YOUR GOAL | Copy the items below, swapping each "computer-use agent" for "desktop assistant" and keeping everything else the same.
··········
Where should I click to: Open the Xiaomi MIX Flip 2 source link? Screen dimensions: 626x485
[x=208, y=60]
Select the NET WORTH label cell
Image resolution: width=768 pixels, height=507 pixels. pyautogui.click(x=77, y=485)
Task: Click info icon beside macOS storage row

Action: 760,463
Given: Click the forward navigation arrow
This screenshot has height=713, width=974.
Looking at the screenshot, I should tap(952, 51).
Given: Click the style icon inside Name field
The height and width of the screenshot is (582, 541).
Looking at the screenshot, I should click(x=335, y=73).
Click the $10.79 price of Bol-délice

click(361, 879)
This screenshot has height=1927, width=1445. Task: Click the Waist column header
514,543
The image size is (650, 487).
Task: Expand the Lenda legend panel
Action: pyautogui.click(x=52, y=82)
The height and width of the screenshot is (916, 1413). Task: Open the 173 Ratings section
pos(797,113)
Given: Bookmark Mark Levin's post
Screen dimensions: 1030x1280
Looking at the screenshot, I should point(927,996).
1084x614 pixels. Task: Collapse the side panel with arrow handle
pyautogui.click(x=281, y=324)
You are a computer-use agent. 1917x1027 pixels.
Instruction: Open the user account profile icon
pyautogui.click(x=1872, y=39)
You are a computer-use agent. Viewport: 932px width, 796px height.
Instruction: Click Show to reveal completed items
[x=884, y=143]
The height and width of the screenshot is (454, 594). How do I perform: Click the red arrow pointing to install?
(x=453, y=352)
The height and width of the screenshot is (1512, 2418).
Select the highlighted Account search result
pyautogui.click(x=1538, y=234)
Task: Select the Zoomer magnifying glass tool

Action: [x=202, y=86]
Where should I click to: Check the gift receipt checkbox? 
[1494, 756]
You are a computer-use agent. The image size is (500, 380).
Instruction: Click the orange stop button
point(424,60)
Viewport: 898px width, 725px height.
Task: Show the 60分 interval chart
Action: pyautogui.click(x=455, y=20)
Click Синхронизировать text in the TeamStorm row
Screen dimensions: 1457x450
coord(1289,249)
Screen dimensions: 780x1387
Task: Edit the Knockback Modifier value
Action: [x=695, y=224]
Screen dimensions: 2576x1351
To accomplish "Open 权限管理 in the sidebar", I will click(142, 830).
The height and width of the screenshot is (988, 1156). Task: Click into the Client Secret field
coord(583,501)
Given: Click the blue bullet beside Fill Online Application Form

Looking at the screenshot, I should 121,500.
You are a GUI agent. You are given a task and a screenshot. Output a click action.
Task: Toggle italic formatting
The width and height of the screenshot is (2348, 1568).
··········
RESULT OF THE TASK |
Where should I click to: Open the Xiaomi MIX Flip 2 source link? Screen dimensions: 626x485
[x=208, y=60]
Select the NET WORTH label cell
Image resolution: width=768 pixels, height=507 pixels. pyautogui.click(x=77, y=485)
Task: Click info icon beside macOS storage row

Action: 760,463
Given: Click the forward navigation arrow
This screenshot has height=713, width=974.
Looking at the screenshot, I should tap(952, 51).
Given: Click the style icon inside Name field
The height and width of the screenshot is (582, 541).
Looking at the screenshot, I should click(x=335, y=73).
Click the $10.79 price of Bol-délice

click(361, 879)
This screenshot has height=1927, width=1445. Task: Click the Waist column header
514,543
The image size is (650, 487).
Task: Expand the Lenda legend panel
Action: pyautogui.click(x=52, y=82)
The height and width of the screenshot is (916, 1413). Task: Open the 173 Ratings section
pos(797,113)
Given: Bookmark Mark Levin's post
Screen dimensions: 1030x1280
Looking at the screenshot, I should point(927,996).
1084x614 pixels. Task: Collapse the side panel with arrow handle
pyautogui.click(x=281, y=324)
You are a desktop assistant. 1917x1027 pixels.
Instruction: Open the user account profile icon
pyautogui.click(x=1872, y=39)
You are a desktop assistant. Viewport: 932px width, 796px height.
Instruction: Click Show to reveal completed items
[x=884, y=143]
The height and width of the screenshot is (454, 594). How do I perform: Click the red arrow pointing to install?
(x=453, y=352)
The height and width of the screenshot is (1512, 2418).
Select the highlighted Account search result
pyautogui.click(x=1538, y=234)
Task: Select the Zoomer magnifying glass tool

Action: [x=202, y=86]
Where should I click to: Check the gift receipt checkbox? 
[1494, 756]
You are a desktop assistant. The image size is (500, 380).
Instruction: Click the orange stop button
point(424,60)
Viewport: 898px width, 725px height.
Task: Show the 60分 interval chart
Action: pyautogui.click(x=455, y=20)
Click Синхронизировать text in the TeamStorm row
Screen dimensions: 1457x450
coord(1289,249)
Screen dimensions: 780x1387
Task: Edit the Knockback Modifier value
Action: [x=695, y=224]
Screen dimensions: 2576x1351
To accomplish "Open 权限管理 in the sidebar", I will click(142, 830).
The height and width of the screenshot is (988, 1156). Task: Click into the Client Secret field
coord(583,501)
Given: Click the blue bullet beside Fill Online Application Form

Looking at the screenshot, I should 121,500.
You are a GUI agent. You are given a task and a screenshot. Output a click action.
Task: Toggle italic formatting
The width and height of the screenshot is (2348, 1568).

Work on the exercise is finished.